(SUPPLIED DATA):
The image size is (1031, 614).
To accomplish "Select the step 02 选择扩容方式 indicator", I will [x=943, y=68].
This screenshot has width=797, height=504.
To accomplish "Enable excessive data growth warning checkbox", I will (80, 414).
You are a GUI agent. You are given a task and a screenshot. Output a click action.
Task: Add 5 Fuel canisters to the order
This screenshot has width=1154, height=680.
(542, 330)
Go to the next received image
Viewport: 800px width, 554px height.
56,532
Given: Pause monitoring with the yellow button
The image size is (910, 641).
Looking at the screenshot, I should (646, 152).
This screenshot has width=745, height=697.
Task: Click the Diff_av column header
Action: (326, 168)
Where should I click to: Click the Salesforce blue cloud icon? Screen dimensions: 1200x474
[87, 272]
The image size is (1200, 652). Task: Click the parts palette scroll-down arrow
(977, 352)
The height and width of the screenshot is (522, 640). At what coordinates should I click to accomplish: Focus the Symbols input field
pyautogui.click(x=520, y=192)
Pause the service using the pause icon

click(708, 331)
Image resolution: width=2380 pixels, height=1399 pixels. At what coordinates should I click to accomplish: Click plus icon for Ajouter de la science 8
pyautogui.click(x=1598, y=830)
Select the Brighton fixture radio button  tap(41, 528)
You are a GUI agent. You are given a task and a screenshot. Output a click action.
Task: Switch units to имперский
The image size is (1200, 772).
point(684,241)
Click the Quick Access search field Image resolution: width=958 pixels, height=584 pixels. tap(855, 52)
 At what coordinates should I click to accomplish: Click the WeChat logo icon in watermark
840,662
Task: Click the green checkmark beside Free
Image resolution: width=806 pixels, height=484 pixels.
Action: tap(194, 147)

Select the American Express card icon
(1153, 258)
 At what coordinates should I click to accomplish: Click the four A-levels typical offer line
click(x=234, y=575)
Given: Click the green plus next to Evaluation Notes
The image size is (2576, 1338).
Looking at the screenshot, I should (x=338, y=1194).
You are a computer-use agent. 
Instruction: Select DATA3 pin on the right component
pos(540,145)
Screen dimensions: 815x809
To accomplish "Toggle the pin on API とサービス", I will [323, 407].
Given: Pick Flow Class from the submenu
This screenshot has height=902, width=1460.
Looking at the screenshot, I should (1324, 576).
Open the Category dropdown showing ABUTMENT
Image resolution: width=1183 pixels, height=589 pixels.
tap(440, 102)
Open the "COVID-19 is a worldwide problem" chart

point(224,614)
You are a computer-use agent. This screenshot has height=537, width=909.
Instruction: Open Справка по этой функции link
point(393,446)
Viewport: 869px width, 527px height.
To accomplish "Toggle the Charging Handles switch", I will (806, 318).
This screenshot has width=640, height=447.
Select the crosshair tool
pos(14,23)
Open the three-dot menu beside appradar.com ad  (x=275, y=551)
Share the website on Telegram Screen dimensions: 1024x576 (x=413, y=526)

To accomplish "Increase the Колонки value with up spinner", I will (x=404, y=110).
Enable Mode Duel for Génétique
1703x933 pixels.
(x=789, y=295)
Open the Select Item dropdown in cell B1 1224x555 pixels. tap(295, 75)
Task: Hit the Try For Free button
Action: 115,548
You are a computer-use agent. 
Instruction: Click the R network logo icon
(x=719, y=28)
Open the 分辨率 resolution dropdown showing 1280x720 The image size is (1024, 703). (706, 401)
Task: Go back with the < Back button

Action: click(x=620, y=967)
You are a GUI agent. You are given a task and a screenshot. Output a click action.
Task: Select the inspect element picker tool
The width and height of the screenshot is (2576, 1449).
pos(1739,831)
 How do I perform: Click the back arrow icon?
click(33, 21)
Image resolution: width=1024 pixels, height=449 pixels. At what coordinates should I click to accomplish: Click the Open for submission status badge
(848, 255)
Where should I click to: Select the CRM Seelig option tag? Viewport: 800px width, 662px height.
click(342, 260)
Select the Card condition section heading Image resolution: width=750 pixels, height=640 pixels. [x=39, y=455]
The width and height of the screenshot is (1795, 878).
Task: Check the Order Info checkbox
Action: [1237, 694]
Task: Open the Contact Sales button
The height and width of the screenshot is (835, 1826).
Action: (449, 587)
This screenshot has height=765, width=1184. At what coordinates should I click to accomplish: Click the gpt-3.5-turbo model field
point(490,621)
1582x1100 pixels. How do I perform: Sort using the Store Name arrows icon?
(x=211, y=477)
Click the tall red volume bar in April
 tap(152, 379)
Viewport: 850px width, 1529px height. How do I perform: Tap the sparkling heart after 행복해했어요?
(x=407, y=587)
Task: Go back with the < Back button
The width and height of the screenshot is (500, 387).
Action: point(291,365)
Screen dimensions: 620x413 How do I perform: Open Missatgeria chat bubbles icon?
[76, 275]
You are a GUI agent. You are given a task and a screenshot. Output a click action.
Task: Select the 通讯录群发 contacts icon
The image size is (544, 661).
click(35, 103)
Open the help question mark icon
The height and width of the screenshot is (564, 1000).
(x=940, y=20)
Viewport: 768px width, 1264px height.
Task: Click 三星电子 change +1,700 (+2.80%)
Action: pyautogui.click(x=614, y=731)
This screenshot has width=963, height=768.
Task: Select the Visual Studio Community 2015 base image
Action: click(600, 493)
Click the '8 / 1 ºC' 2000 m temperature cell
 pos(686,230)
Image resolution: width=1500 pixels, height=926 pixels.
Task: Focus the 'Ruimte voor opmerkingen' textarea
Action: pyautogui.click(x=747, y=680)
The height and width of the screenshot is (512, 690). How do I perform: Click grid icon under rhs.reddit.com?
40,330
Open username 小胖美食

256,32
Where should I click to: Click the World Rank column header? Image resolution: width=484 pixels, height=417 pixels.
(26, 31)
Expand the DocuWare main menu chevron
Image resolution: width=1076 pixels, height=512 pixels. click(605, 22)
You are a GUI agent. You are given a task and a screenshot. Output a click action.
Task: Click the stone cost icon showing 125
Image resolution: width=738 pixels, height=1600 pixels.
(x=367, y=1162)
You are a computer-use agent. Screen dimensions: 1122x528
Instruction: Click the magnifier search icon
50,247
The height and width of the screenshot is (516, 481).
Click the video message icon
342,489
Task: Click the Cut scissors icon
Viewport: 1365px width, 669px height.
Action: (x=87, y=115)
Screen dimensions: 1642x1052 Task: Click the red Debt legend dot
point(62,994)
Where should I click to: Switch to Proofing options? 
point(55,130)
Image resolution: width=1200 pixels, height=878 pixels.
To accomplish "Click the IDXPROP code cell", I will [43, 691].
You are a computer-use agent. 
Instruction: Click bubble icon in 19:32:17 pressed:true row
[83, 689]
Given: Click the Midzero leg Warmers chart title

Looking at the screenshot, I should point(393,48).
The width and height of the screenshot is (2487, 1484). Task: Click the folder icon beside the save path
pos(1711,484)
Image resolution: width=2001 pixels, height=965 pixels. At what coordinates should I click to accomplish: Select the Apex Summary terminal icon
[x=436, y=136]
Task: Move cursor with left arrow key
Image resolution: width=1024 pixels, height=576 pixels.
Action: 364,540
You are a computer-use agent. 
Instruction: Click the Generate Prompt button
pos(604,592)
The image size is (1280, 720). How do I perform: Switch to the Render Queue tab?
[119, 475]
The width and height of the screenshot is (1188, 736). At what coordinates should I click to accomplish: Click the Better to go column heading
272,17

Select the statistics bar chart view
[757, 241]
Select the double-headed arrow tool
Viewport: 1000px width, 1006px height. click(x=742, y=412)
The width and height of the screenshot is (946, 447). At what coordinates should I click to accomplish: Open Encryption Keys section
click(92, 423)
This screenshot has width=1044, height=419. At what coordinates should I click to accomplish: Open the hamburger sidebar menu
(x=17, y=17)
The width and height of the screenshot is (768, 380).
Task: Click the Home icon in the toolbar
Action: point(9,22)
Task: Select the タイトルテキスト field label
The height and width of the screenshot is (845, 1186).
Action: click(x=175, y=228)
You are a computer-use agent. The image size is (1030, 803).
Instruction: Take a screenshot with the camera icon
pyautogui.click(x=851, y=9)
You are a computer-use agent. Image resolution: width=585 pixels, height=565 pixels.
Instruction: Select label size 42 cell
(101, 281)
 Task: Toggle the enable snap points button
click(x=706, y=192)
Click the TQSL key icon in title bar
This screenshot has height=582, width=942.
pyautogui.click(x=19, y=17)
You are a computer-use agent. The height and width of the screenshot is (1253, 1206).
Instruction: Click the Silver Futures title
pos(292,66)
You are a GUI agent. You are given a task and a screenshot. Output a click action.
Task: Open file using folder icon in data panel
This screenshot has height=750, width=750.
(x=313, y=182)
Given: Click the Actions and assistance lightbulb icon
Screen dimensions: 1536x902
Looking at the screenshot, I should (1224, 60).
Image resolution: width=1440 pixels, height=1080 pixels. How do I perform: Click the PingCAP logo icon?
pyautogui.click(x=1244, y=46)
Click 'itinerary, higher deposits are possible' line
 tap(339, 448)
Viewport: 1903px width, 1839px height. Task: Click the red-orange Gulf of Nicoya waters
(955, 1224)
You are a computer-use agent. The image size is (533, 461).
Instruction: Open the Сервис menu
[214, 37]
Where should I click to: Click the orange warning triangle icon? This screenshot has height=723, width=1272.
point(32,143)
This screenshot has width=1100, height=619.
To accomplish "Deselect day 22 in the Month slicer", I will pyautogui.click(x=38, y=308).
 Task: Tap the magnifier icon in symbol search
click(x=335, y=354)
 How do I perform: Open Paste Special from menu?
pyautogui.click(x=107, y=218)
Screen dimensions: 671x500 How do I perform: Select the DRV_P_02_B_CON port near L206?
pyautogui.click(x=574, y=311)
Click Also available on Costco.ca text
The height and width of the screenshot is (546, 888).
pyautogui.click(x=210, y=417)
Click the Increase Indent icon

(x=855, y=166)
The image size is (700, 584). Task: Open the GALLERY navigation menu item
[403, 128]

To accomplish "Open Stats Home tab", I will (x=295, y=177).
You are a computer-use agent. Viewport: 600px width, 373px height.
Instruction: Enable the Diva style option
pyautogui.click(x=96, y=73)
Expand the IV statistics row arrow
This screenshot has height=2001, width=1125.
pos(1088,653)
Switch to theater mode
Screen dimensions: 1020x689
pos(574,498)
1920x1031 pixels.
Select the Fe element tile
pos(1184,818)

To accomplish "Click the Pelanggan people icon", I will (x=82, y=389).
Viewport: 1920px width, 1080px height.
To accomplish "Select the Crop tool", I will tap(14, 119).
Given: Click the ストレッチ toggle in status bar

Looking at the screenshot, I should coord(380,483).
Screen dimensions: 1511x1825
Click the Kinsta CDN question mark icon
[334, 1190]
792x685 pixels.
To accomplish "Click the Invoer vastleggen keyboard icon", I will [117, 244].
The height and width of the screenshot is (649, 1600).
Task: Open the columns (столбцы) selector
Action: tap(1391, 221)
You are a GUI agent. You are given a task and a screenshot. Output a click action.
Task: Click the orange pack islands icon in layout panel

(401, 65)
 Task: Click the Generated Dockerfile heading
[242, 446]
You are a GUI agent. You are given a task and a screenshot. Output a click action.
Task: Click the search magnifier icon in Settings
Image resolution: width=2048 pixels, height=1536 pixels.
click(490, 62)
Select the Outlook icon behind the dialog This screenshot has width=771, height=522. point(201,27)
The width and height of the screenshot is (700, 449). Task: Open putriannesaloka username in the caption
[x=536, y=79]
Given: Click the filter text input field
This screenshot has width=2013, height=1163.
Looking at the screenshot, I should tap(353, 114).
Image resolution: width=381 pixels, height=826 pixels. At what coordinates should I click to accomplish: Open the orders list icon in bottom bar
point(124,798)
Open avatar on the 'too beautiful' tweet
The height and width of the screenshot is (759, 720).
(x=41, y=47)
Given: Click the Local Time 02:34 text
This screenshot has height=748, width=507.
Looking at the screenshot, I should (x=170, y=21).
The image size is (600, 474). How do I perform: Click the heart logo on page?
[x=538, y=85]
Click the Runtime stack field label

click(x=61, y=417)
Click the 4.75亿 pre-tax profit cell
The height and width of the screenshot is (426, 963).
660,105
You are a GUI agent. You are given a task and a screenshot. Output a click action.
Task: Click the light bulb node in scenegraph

(WHAT YOU HAVE TO DO):
List every line of the data above that contains the string "input". Case counts.

(OUTPUT OF THE TASK):
The height and width of the screenshot is (522, 640). At what coordinates should I click to accomplish: Focus the Symbols input field
Given: Click the filter text input field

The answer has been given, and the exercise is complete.